▸ Exercise brief: Nothing but the lines from the one containing "You are a computer-use agent. The" through the one containing "Instruction: Open the 闪融 app icon", both included, should be given again, each exactly as written below.

▸ Material shown:
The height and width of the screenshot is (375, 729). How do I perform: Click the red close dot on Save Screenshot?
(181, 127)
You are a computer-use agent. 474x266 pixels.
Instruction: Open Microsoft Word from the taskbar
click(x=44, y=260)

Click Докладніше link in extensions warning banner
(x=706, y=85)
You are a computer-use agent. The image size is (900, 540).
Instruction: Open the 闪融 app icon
---
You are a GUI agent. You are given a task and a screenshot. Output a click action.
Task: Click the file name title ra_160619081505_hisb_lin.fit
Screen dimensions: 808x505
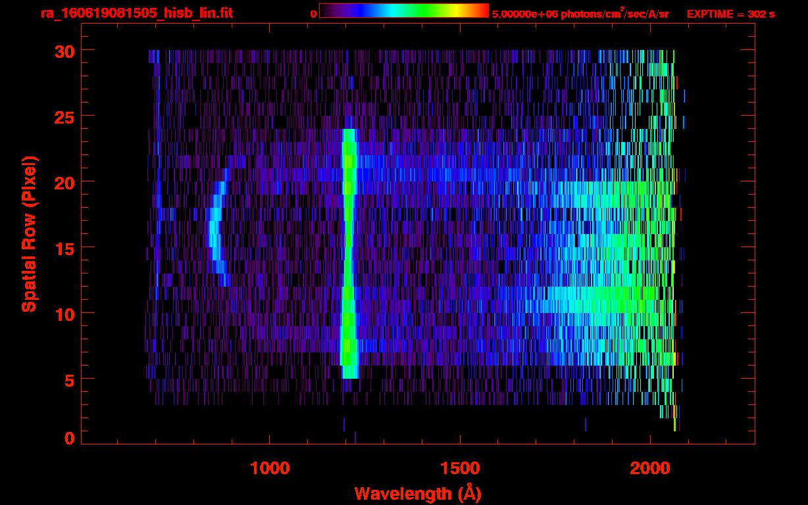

▸ Output of the exercise:
You are a computer-use agent. The image size is (900, 540).
Instruction: Open the 闪融 app icon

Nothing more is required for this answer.